The answer to the latter is part provided in Christopher Booker’s magnum opus, ‘The Seven Basic Plots’ (a book it took him 34 years to write). In it he looks at the archetypes of different stories, and at one juncture, asks why do the Nazis (along with ‘Star Wars’) matter so much to us. His answer is that they provide an element of escape and fantasy, into the world of dark matter and evil acts. Of course, one of the two was a multi-million pound franchise of films, and the other, real history, but as we get further away from the war, imagined Nazis increasing take over from the real ones.
Even more alarmingly, there is what this says about the state of modern Britain. There is the projection onto the Germany of 1914 of the simplest motives: the Kaiser’s intentions, his militaristic aspirations, and the hunger for conquest and war.
We need to take a hard look at the Britain and the history and culture being peddled by our elites. For a start, the First World War was not a war of, or for, democracies; instead in 1914 three empires fought three empires, so it is a bit of a mute point to try to argue in retrospect whose empire was the most civilised, and whose the most barbaric.

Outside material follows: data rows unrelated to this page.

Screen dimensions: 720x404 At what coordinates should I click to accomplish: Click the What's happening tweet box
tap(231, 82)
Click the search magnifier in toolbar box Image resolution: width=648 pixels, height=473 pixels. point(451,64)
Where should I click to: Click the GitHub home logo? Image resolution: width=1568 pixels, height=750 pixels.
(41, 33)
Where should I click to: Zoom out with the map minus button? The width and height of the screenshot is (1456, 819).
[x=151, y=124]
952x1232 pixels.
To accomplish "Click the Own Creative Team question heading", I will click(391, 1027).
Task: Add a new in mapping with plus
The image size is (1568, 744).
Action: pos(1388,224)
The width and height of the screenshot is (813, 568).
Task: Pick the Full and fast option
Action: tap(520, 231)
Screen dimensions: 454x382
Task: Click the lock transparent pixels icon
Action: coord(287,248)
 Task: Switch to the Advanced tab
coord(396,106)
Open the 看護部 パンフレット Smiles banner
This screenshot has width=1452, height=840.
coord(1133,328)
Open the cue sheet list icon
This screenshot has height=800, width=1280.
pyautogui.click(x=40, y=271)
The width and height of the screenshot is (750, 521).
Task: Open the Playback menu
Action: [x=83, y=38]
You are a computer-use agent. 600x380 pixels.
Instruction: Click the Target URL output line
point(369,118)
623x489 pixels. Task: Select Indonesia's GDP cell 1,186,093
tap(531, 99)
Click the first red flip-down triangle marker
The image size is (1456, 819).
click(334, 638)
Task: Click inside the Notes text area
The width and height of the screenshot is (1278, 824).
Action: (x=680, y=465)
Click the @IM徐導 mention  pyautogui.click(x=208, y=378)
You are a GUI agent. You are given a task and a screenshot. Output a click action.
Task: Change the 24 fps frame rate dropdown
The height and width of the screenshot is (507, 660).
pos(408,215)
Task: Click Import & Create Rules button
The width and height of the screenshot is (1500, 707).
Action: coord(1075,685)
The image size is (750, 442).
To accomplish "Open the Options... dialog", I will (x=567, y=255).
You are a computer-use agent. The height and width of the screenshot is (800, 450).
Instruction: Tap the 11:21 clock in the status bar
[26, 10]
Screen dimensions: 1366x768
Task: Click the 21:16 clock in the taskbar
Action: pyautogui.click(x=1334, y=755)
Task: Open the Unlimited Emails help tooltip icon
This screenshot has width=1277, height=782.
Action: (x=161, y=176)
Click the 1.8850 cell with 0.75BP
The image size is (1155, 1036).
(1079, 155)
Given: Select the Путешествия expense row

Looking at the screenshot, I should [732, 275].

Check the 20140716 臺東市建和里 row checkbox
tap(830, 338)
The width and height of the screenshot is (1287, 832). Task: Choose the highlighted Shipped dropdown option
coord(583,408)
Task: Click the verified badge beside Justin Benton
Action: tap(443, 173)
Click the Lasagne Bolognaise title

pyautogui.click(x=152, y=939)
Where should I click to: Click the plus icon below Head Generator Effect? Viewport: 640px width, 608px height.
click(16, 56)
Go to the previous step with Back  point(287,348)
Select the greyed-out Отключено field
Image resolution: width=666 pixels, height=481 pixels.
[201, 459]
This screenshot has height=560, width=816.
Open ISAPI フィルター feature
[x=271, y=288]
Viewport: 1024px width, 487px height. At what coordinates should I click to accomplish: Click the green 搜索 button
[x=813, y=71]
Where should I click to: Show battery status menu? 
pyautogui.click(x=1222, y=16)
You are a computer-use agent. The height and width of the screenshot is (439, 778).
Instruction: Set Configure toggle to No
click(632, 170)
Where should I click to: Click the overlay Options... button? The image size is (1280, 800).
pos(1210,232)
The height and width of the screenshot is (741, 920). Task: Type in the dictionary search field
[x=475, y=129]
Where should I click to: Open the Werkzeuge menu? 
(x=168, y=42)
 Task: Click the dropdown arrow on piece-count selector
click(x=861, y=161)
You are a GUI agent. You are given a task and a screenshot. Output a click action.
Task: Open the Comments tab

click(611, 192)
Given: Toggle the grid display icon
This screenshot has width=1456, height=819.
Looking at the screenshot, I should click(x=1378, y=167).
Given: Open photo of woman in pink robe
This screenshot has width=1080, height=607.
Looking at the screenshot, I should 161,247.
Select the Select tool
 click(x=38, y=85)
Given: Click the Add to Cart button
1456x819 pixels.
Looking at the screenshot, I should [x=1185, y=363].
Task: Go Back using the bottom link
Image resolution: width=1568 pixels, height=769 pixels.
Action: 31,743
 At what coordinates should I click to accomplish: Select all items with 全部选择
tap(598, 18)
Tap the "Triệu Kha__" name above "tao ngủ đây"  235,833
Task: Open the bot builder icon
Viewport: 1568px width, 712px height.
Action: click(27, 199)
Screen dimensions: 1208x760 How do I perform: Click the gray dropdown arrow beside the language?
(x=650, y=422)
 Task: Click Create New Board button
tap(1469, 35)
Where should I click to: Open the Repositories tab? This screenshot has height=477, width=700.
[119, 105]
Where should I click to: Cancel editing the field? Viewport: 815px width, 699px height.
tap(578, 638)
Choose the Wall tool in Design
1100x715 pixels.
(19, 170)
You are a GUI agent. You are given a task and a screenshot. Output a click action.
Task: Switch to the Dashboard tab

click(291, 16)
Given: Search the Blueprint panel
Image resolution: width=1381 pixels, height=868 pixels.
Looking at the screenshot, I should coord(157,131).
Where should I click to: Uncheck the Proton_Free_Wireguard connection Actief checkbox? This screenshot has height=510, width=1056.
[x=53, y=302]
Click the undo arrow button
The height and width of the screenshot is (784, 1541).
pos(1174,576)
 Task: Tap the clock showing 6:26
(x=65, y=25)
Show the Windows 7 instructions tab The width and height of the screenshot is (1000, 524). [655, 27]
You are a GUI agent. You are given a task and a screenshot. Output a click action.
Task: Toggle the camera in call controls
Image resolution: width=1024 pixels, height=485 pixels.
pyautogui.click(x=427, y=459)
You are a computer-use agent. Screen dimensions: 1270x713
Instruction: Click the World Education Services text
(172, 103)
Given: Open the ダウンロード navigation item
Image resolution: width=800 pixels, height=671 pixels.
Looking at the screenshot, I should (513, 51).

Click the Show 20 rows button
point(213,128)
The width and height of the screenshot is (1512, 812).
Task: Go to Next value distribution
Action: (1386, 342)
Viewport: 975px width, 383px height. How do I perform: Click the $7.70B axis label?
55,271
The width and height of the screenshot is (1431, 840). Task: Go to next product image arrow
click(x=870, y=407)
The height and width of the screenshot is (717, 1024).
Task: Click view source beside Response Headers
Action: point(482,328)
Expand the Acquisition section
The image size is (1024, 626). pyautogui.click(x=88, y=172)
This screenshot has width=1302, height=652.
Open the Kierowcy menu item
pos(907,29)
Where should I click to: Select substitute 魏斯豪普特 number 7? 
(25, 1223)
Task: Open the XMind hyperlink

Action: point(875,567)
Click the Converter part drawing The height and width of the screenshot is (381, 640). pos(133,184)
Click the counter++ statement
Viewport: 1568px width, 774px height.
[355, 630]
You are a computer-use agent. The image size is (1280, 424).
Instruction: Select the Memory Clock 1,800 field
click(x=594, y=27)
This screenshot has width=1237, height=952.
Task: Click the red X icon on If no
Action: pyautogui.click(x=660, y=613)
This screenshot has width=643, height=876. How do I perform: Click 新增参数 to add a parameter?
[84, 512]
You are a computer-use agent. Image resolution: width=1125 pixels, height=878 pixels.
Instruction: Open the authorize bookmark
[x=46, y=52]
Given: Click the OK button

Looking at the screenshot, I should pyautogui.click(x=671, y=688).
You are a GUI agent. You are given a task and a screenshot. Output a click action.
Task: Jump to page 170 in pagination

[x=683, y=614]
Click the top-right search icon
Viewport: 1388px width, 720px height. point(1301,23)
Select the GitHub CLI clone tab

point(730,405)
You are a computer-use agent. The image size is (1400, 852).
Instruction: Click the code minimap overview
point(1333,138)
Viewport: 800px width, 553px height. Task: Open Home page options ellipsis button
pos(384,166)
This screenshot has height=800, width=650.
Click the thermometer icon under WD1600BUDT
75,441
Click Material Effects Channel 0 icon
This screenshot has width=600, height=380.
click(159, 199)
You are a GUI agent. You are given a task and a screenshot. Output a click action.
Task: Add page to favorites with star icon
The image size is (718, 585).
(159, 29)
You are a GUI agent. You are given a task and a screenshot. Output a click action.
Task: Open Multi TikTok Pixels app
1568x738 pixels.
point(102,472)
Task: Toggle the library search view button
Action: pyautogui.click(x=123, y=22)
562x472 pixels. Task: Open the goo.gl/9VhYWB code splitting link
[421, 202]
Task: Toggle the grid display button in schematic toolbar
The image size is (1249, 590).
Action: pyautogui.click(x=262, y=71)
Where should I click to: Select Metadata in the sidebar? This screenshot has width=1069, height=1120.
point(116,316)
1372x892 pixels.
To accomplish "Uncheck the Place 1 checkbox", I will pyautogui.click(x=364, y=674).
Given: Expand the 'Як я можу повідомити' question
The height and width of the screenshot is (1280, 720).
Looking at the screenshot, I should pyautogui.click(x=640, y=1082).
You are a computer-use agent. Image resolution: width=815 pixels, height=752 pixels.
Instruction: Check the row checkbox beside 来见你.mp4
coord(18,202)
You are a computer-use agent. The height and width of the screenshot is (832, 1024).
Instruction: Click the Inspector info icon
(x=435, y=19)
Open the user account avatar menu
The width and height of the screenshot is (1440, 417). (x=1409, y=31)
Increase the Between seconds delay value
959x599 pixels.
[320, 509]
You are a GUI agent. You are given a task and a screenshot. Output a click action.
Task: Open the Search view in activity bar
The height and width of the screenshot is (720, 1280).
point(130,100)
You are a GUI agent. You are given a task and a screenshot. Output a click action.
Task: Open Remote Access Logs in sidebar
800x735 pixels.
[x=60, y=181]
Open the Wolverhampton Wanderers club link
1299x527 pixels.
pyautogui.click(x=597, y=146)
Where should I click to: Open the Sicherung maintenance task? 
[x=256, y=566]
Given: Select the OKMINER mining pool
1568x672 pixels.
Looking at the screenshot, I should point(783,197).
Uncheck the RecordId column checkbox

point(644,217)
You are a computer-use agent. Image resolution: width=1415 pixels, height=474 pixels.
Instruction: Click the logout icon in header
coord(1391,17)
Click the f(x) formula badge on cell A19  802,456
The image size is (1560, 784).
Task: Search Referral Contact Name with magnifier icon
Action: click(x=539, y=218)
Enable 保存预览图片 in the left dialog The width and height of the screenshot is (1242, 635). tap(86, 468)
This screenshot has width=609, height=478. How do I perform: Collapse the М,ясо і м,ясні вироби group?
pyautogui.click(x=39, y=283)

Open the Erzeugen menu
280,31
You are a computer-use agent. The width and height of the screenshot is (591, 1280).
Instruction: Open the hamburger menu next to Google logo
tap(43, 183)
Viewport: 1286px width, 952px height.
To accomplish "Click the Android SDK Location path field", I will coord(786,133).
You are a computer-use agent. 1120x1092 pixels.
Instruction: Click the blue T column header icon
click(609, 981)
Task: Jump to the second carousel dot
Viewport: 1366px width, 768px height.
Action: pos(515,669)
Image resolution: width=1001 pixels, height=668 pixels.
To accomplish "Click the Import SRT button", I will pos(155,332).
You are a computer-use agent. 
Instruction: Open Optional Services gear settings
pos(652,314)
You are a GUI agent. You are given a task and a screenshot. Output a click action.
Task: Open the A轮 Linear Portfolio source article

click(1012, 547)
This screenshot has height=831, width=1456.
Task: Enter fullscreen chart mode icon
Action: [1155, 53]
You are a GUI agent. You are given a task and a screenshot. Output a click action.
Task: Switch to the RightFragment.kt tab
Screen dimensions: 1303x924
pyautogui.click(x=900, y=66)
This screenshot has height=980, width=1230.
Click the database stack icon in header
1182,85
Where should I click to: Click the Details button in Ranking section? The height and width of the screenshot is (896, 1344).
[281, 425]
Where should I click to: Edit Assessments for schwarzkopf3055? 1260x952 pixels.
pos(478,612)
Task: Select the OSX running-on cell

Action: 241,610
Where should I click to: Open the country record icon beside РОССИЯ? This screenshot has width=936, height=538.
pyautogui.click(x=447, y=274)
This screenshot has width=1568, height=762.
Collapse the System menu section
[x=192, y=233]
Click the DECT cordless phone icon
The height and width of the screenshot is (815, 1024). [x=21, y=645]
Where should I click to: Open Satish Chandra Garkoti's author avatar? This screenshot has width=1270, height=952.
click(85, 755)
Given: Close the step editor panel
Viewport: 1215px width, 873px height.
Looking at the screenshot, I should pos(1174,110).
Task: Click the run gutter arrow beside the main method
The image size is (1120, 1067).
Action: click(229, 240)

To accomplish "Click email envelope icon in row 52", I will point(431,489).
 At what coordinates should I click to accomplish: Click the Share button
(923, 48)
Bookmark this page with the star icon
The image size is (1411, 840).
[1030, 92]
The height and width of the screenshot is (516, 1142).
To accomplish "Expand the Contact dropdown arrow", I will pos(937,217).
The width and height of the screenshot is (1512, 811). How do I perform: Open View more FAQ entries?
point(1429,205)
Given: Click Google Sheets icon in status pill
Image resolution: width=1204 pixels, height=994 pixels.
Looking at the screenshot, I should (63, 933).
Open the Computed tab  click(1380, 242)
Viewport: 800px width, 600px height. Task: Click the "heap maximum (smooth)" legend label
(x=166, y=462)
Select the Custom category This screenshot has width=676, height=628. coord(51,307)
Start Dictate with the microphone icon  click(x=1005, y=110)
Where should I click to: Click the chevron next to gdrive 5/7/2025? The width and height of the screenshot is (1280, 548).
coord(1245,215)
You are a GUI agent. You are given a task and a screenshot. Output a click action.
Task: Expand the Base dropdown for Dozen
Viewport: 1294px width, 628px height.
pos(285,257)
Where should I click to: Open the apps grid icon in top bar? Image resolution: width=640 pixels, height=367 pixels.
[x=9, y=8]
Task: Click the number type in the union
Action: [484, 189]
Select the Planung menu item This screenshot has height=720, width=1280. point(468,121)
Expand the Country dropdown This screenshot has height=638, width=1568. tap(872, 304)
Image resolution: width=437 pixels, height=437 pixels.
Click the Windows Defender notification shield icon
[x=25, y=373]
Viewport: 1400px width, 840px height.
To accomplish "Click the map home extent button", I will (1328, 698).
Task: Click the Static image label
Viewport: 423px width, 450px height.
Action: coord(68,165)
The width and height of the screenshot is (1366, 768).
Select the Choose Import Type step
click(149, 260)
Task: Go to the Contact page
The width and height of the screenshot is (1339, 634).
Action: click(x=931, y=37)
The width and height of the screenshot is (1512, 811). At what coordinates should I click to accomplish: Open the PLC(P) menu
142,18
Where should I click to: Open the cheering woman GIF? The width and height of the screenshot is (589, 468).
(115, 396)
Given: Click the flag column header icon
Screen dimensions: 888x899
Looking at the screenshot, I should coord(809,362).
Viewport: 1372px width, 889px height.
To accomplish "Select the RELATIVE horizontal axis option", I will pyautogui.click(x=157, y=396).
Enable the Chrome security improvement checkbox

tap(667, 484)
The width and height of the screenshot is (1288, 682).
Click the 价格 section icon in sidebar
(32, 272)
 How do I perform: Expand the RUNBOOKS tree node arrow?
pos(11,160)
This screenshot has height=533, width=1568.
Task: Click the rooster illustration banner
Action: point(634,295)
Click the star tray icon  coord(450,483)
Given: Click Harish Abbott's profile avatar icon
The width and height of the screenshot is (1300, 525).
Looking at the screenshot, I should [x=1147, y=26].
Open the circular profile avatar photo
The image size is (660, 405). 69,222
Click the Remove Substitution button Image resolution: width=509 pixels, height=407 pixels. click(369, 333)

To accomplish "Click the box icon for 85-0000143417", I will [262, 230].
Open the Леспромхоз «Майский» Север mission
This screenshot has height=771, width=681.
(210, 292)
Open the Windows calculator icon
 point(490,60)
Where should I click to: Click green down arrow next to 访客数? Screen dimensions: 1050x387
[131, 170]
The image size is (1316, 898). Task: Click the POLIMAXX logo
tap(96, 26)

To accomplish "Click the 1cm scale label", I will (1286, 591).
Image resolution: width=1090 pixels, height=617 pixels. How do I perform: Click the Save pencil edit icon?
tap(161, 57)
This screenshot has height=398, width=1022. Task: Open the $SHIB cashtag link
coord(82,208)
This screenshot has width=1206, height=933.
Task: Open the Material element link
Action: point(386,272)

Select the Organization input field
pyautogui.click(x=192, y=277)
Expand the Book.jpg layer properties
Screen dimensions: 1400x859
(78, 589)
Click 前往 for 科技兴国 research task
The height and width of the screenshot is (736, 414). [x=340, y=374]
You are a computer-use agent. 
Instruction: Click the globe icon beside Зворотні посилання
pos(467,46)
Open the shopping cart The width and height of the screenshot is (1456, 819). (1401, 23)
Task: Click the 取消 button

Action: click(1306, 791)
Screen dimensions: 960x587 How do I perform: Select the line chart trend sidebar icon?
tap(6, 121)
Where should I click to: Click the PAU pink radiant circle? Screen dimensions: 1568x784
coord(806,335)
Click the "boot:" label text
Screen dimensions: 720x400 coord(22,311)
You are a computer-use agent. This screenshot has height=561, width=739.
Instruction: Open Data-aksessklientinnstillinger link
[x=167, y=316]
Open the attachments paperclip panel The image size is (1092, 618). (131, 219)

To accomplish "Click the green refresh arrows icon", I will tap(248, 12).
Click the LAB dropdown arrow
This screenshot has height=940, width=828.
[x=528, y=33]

Take a look at the Britain of 1914 and of 2014. The sociologist Stuart Hall who recently died said that Britain was increasingly shaped by a ‘collective amnesia’ about its history and past, and in particular, its Empire, imperialism and record of conquest and oppression.
This is much more than a few super-remunerated egos appearing on our TV screens and in our book stories and sounding off. This is about who we are, what Britain is, and what we amount to as a people and country.
The retreat of the good stories of Britain which used to fill so many of us with confidence and glad tidings about who we were and our future prospects, is a once in a generation change. It has left us having to re-invent good accounts based on bad history, selective memories and even worse, distortion and disinformation.
We are being told everything is alright when it is not. The dissembling and deception going on is part of trying to keep ‘the Great British’ project on the road, when it has so conspicuously failed the vast majority of the people of the country.
We have to come to terms with Britain’s record as a ‘warrior nation’. One study stated that British armed forces post-1945 had only not been in active combat for one single year over that period: 1968. Another by historian Stuart Laycock asserted that Britain had not invaded 22 countries the world over (with four of them micro-states such as the Vatican).
We do not need to accept the Jeremy Paxman and Max Hastings accounts of Britain. They are complicit in acting as cheerleaders for an imagined past which supposedly tells us that we stood for good and against evil, but which is being used to legitimise the unequal, divided, anxious society of today.